For the data below, restate word for word only the lines from the line containing "M12 Ongl lydan" through the line containing "Synwyryddion (45, 398)", both ends included.

··· Records supplied ···

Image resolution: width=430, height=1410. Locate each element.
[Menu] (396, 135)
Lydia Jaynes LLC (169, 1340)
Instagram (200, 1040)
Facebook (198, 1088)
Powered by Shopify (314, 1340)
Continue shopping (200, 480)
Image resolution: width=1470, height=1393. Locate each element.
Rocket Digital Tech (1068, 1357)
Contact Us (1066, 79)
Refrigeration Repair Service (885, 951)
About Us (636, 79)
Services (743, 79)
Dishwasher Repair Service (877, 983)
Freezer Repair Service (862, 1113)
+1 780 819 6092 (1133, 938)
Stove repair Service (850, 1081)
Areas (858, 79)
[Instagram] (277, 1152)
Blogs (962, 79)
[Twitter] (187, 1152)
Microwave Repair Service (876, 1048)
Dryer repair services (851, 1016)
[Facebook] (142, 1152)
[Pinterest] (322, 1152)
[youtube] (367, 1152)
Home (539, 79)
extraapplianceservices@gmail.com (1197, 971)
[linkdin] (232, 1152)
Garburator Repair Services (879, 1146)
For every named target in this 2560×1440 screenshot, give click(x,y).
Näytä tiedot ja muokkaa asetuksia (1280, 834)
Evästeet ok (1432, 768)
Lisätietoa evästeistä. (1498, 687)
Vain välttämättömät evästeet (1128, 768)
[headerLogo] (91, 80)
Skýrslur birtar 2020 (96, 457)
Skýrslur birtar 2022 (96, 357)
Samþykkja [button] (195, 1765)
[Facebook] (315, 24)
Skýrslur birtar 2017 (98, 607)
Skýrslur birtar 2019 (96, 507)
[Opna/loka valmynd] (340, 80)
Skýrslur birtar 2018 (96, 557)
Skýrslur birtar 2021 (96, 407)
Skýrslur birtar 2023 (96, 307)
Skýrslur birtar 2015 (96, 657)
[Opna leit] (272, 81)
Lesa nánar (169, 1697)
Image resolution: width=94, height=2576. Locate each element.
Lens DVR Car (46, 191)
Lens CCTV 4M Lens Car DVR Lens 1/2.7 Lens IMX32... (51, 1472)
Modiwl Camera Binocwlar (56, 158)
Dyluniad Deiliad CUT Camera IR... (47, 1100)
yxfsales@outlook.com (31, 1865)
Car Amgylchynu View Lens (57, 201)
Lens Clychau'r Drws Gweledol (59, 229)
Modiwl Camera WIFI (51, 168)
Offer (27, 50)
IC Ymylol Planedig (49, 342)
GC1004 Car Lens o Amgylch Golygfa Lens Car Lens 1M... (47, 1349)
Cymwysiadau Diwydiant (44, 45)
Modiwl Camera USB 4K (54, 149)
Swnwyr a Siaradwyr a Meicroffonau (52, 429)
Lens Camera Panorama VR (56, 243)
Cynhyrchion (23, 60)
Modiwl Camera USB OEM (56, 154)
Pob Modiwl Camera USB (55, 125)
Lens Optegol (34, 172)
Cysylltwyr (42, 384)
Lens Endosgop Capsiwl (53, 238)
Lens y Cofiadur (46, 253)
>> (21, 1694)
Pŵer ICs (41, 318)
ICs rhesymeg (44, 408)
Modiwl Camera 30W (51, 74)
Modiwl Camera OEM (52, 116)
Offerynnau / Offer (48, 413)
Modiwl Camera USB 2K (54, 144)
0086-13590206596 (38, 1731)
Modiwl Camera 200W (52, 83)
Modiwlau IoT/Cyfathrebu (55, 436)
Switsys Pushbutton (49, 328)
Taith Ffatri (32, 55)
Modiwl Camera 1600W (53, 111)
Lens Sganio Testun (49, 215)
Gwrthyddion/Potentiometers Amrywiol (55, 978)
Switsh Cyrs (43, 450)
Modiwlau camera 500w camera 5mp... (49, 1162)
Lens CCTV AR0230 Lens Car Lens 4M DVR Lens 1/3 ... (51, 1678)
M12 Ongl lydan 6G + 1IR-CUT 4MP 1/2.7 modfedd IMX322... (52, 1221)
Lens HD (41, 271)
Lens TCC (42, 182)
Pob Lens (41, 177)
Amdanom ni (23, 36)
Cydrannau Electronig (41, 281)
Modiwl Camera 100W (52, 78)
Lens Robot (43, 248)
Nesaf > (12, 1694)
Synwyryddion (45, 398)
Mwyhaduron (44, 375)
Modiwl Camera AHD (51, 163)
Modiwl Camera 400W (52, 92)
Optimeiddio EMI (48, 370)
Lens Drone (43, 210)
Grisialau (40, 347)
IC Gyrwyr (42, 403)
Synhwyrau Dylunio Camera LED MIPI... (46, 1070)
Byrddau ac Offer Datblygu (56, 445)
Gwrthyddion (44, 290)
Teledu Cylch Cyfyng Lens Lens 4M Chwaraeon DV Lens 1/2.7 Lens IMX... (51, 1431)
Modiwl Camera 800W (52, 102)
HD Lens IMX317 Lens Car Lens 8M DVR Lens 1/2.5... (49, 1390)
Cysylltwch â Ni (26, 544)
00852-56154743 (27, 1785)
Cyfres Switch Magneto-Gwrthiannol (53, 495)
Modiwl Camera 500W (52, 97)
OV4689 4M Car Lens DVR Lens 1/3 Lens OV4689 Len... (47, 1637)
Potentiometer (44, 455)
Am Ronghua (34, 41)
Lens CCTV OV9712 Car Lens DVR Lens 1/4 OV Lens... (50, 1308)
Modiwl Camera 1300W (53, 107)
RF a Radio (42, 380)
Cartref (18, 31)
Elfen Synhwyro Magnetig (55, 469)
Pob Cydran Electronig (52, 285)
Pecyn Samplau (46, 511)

···

▶ **Answer section**
M12 Ongl lydan 6G + 1IR-CUT 4MP 1/2.7 modfedd IMX322... (52, 1221)
Lens HD (41, 271)
Lens TCC (42, 182)
Pob Lens (41, 177)
Amdanom ni (23, 36)
Cydrannau Electronig (41, 281)
Modiwl Camera 100W (52, 78)
Lens Robot (43, 248)
Nesaf > (12, 1694)
Synwyryddion (45, 398)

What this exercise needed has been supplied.